WPBSA chairman Jason Ferguson added: "We take no pride in having to deal with such serious issues.
"However this demonstrates our commitment to ensuring that snooker is free from corruption.
"It is an important part of our anti-corruption approach that players found to be involved in fixing matches or any aspect of a match are severely dealt with.
"The message we are sending is that if you get involved in match fixing you will be found out and removed from the sport."
In his judgement, tribunal chairman Adam Lewis, one of England's leading sports lawyers, noted life-bans were not part of the disciplinary rules at the time of Lee's offences but that he had the discretion to impose such a punishment.
However, Lewis said: "In all the circumstances, I do not regard a life-time ban as proportionate, or as necessary in order to deter.
"On the other hand, I do regard a ban of a lengthy period to be both necessary in order to deter and as proportionate in the circumstances of the case."
Lewis added he believed Lee had been taken advantage of when in a "weak position".
"These breaches occurred when Mr Lee was in a financially perilous state not entirely of his own making and was finding it difficult to obtain entry to enough tournaments.
"As a weak man in a vulnerable position he succumbed to temptation.
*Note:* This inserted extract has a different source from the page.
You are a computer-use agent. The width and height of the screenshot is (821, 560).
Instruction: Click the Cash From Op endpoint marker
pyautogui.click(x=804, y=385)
I consider it unlikely that he was the prime mover or instigator of the activity. It seems to me likely that advantage was taken of him."
Lee's case is the biggest match-fixing scandal to hit snooker since Australia's Quinten Hann was suspended for eight years in 2006 after he was caught in a sting by undercover reporters where he agreed to lose a game at the China Open in return for money.
Last year, Joe Jogia was banned for two years after the WPBSA found him guilty of breaching betting rules.
The WPBSA said Lee was in contact with three different groups of people all of whom placed bets on the outcomes of his matches or on the outcomes of frames within his matches or on the exact score of his matches.
The total amount bet on these matches was in excess of £111,000 ($176,500, 132,300 euros) leading to winnings of over £97,000 for the persons placing the bets.